> What the task asks:
An exact copy of all entries is required.

Data items
......

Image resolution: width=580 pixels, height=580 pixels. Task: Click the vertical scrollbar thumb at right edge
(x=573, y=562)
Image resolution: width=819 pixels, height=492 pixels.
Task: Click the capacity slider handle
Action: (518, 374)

......

> Response to the exercise:
Image resolution: width=580 pixels, height=580 pixels. Task: Click the vertical scrollbar thumb at right edge
(x=573, y=562)
Image resolution: width=819 pixels, height=492 pixels.
Task: Click the capacity slider handle
Action: (518, 374)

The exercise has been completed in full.